The figure shows a correlation between short-term O3 exposure and KD. The dashed lines represent a 95% confidence interval. Model 1 adjusted for age, sex, medical history, blood routine, and other factors based on the crude model.
The figure shows a correlation between short-term O3 exposure and KD. The dashed lines represent a 95% confidence interval. In model 2, we excluded the data of 40 days before and after New Year’s Eve and re-estimated the O3 concentration.
The figure shows a correlation between short-term O3 exposure and KD. The dashed lines represent a 95% confidence interval. In model 3, we included the multi-pollutant model for adjustment.
The figure shows a correlation between short-term O3 exposure and KD. The dashed lines represent a 95% confidence interval. In model 4, we excluded participants with infection-induced disease.
Discussion
Environmental temperature, ultraviolet radiation and humidity are the key factors affecting O3 concentration. The increase of O3 concentration will lead to an increase in the incidence of chronic diseases.32,33 A six-year study has shown that short-term O3 exposure increases the risk of death at different temperature levels.34 Related studies have shown that O3 may be a risk factor, which can induce oxidative stress, cause acute inflammatory response, and lead to systemic autoimmune response.35,36 In the acute phase of KD, the excessive production of reactive oxygen species in the body due to related incentives will destroy the balance between oxidation and anti-oxidation (reduction) reactions, thereby triggering a vicious cycle of inflammatory reactions and reactive oxygen metabolites, forming diffuse vasculitis, leading to coronary artery damage.37 A study counted the degree of coronary artery dilatation in 282 children with KD in Australia. The results showed that only 47(16.7%) had coronary artery dilatation and 19(6.8%) had coronary artery aneurysm.38Preschool children, urban residents, and increased outdoor activities may be high risk factors, which is consistent with our stratified analysis.39,40
Studies have shown that cytokine storms such as IL-6, IL-10, IFN-α, IFN-γ, IL-1β, and IL-1 activation are associated with the severity of autoimmune diseases.41,42,43 KD activates the innate immune response and increases the number of T helper cells.44 However, related animal experiments have shown that mice lacking T cells still have moderate to severe cardiac inflammation, suggesting that T cells may not be necessary in the development of KD vasculitis.45 The autopsy of several KD patients in the United States showed that the amount of IgA produced in the tissue and coronary artery wall of KD patients was higher than that of other patients. However, our research results have no relevant support.46 Regarding the mechanism of coronary artery disease in KD, platelet-derived growth factor is released into the vascular wall when endothelial cells are damaged, which may lead to changes in coronary inflammation.47 In the early stage of KD, NEUT can express inducible nitric oxide synthase(iNOs), which synthesizes vasodilator factors and leads to early coronary endothelial dysfunction in children with KD.48,49 The results of this study show that PLT and NEUT have significant direct and indirect mediating effects.
Another population-based cohort study in Taiwan found that the incidence of KD in children increased after infection with enterovirus.50 A clinical study in China showed that the increase of Fusobacterium, Shigella and Streptococcus may increase the incidence of KD. Bifidobacterium, Lactobacillus and Roseburia may help to alleviate the incidence of KD.51 The results of sensitivity analysis in this paper also showed that infection may lead to an increase in the incidence of KD, similar to our findings.
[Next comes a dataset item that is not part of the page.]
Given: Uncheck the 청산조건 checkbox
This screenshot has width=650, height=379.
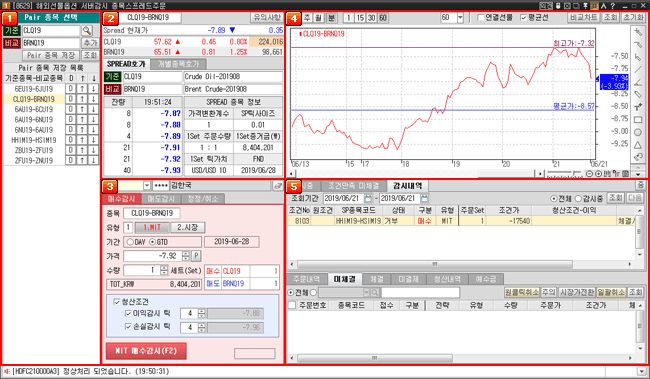Looking at the screenshot, I should pos(117,302).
Cohort studies in Japan and China showed that SO2 was significantly associated with increased KD incidence.2,30 However, another study of 3009 KD cases in seven major cities in North America observed that the effect of PM2.5 exposure on KD was not statistically significant.52 From 2013 to 2020, a cohort study in eastern China showed that there was a significant correlation between O3 exposure and KD incidence at lag 0 days, while lag 1 days and lag 2 days became statistically insignificant.53 In our study, after expanding the lag time, the results showed that O3 had different degrees of influence on KD in lag 2–5 days, and it was statistically significant.
Conclusions
In this study, we found that exposure to O3 was associated with an increased risk of KD. On the 4th day of lag, O3 led to the highest risk of KD, RR = 1.09(95%CI = 1.008,1.19). Further stratified analysis confirmed that a stronger positive correlation was observed in males, living in urban areas, and children with previous medical history. The relationship between O3 exposure and KD is mainly mediated by clinical indicators such as WBC, NEUT, PLT and CRP. Our results suggest that controlling industrial air pollutants, especially O3 emissions, may help to curb the disease burden of KD.
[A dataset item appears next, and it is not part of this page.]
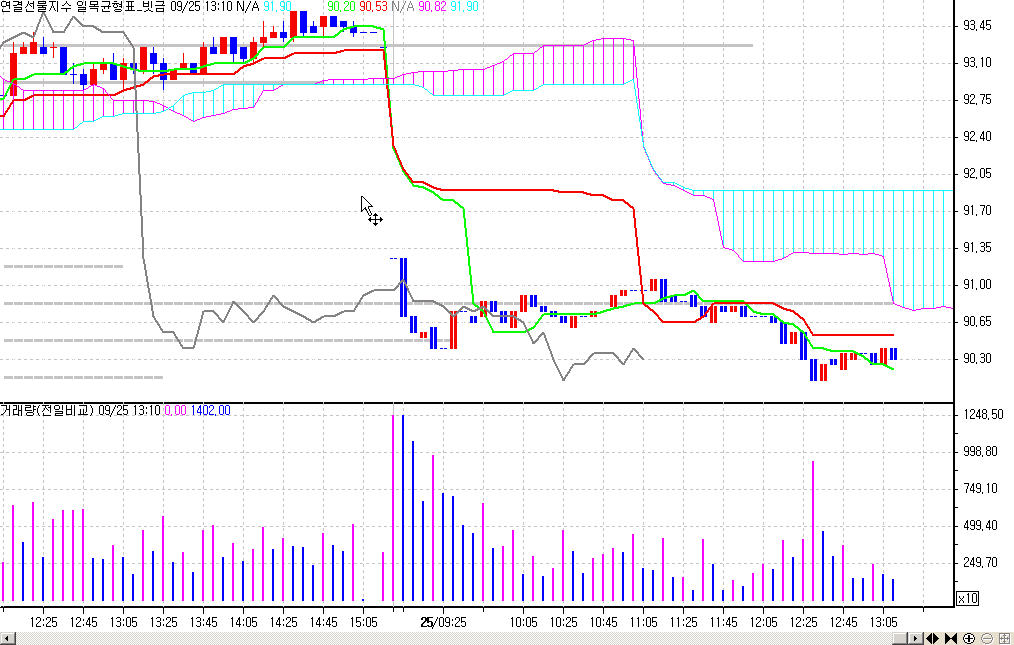Click the horizontal scrollbar thumb
1014x645 pixels.
[x=900, y=638]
Importance and limitations
This study has some advantages. First of all, our professional doctors use relevant scales to diagnose and classify diseases, and regular follow-up questionnaires are conducted by specialized nurses.54 Inspection and analysis were carried out by relevant statisticians. Secondly, we used artificial intelligence technology and large data model technology to accurately expose O3 to the residential address of each participant, providing the accuracy of the air pollution exposure value of the child.14 In the sensitivity analysis, the confounding factors of infectious diseases and pathogenic microorganisms were excluded, and the date of onset was inferred through the chief complaint of the child, which increased the reliability of the results. Finally, this study shows that the relationship between O3 and KD is mainly mediated by WBC, NEUT, PLT and CRP, which is helpful for our further research.
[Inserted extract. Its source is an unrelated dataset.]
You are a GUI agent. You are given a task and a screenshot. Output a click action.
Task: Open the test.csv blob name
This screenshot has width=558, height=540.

Of course, our current research also has some limitations. First of all, our research is based on the residential address of the participants, but some participants may participate in outdoor sports, which may affect the accuracy of the results.55 Secondly, due to differences in geographical location, target population and research design, the validity or universality of our results may be another major issue. Our study did not exclude medical records during the novel coronavirus epidemic. Relevant studies have shown that the novel coronavirus may increase the incidence of KD, which may also lead to deviations in the results.56,57 Finally, this epidemiological study cannot answer the molecular mechanism of KD caused by O3 exposure, so further toxicological studies are needed to confirm our preliminary findings.
Data availability
The datasets generated and analysed during the current study are not publicly available due patient privacy but are available from the corresponding author on reasonable request.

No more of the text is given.